- _Text block_
Sommer, B., Köhler, M., Sprengel, R., & Seeburg, P. H. (1991). RNA editing in brain controls a determinant of ion flow in glutamate-gated channels. Cell, 67(1), 11-19. doi:10.1016/0092-8674(91)90568-J.


Zitierlink: https://hdl.handle.net/21.11116/0000-0000-701E-1
Zusammenfassung
L-glutamate, the principal excitatory transmitter in the brain, gates ion channels mediating fast neurotransmission. Subunit components of two related classes of glutamate receptor channels have been characterized by cDNA cloning and shown to carry either an arginine or a glutamine residue in a defined position of their putative channel-forming segment. The arginine residue in this segment profoundly alters, and dominates, the properties of ion flow, as demonstrated for one channel class. We now show that the genomic DNA sequences encoding the particular channel segment of all subunits harbor a glutamine codon (CAG), even though an arginine codon (CGG) is found in mRNAs of three subunits. Multiple genes and alternative exons were excluded as sources for the arginine codon; hence, we propose that transcripts for three subunits are altered by RNA editing. This process apparently edits subunit transcripts of the two glutamate receptor classes with different efficiency and selectivity.

- _Try it_
According to the abstract on RNA editing in glutamate-gated channels, what codon does the genomic DNA encoding the channel segment carry in all subunits? The data that comes next has no connection to the abstract.

- _Recorded data_
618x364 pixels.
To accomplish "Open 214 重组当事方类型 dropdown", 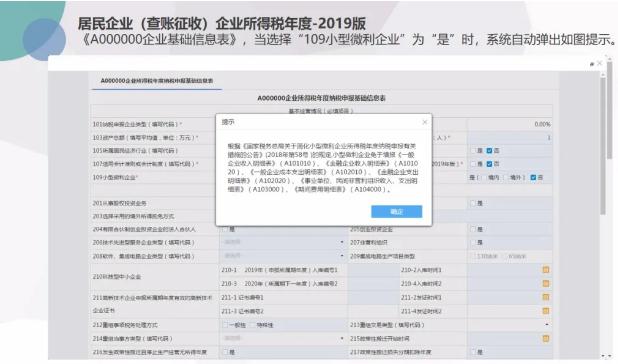I will (x=342, y=338).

- _Result of the task_
A glutamine codon (CAG).